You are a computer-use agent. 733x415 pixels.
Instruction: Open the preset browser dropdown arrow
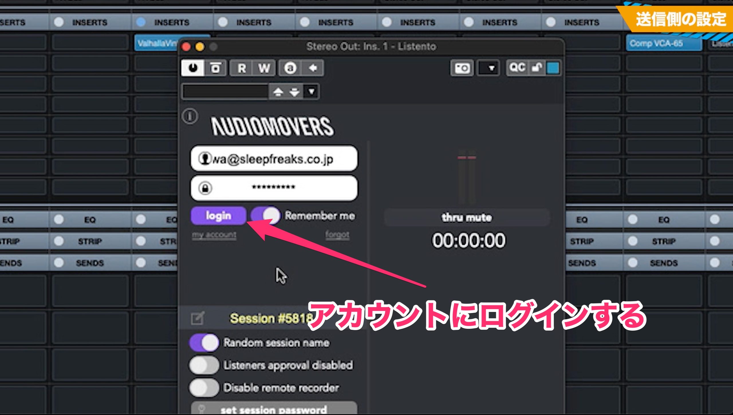(x=312, y=92)
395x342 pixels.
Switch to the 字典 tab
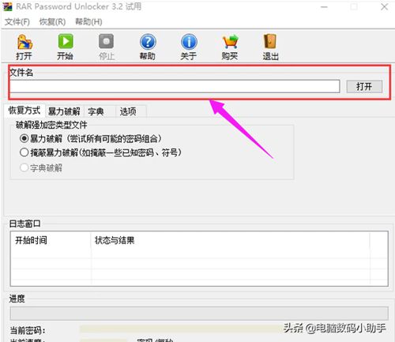click(96, 111)
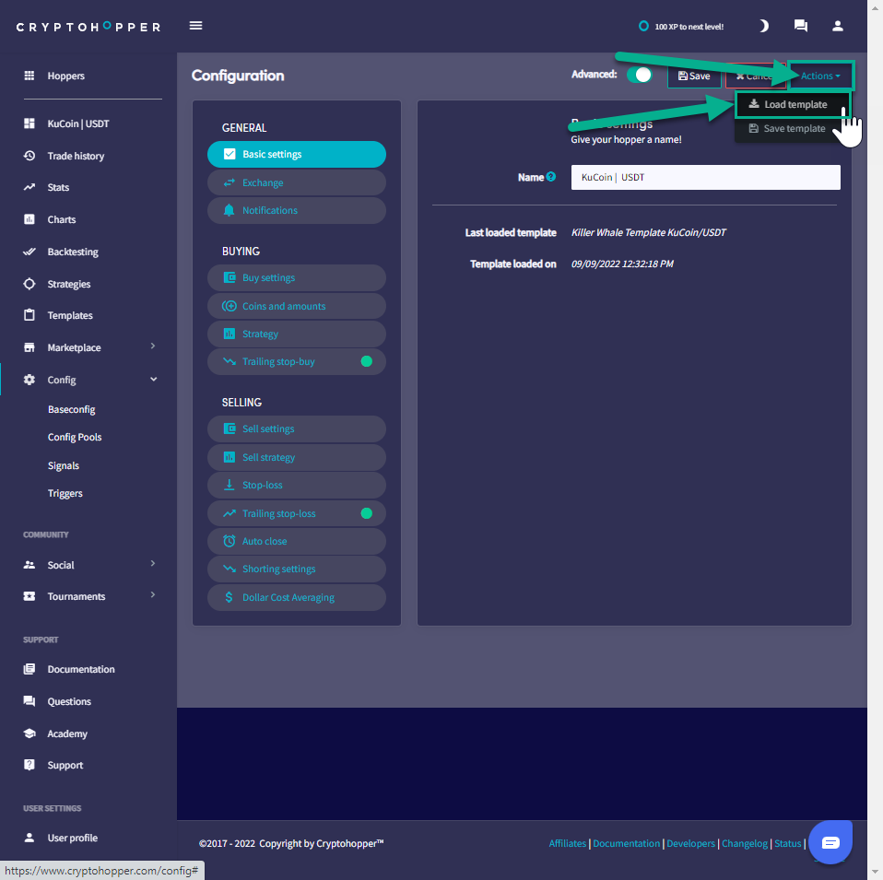Viewport: 883px width, 880px height.
Task: Toggle dark mode moon icon
Action: pyautogui.click(x=763, y=26)
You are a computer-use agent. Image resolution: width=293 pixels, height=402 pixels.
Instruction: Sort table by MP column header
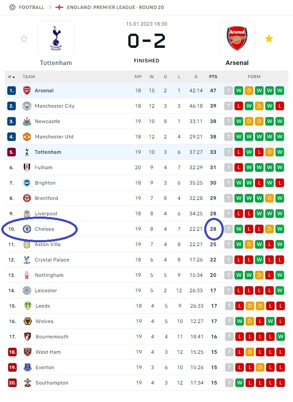[138, 76]
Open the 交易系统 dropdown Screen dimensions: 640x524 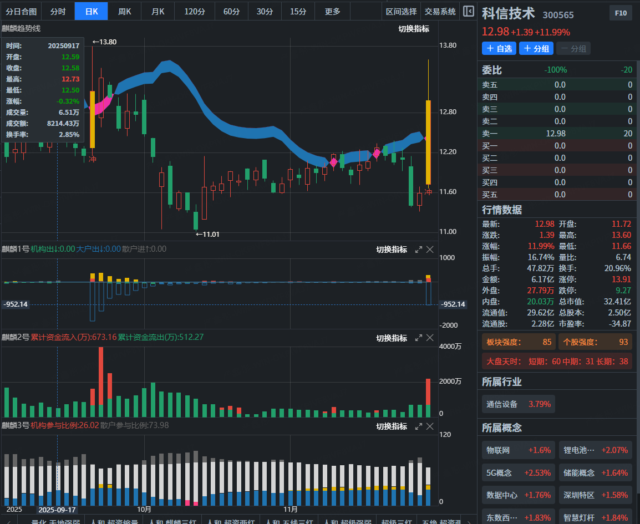tap(440, 11)
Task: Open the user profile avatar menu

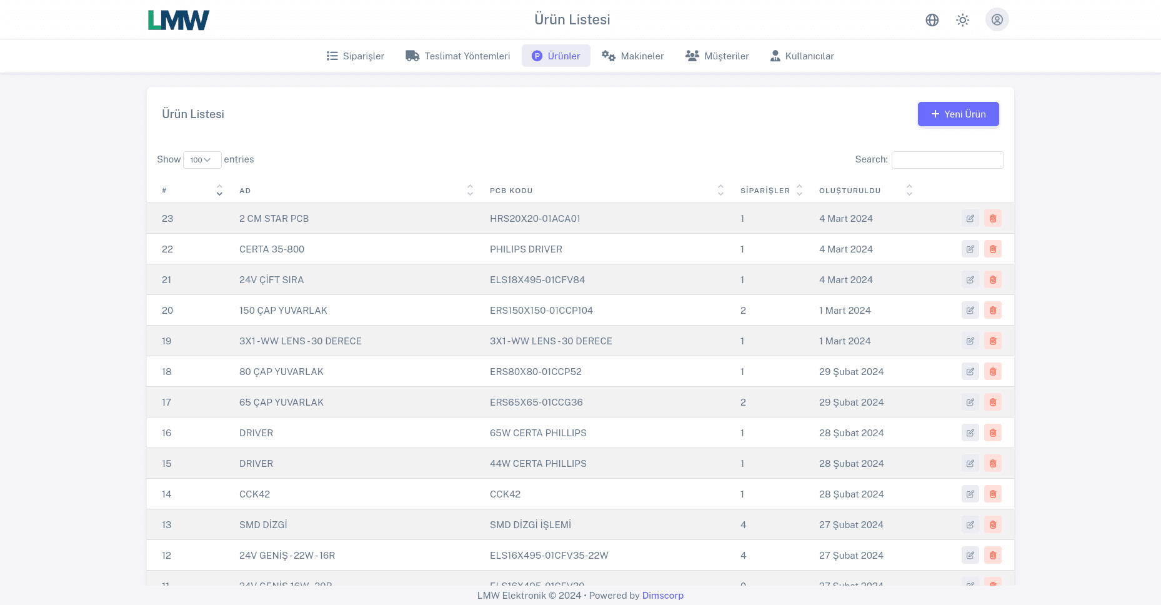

• WHAT YOU NEED TO DO:
For each line in the records that holds "computer", show that line as it stands.

• WRITTEN SOLUTION:
You are a computer-use agent. 733x415 pixels.
You are a computer-use agent. Image resolution: width=293 pixels, height=402 pixels.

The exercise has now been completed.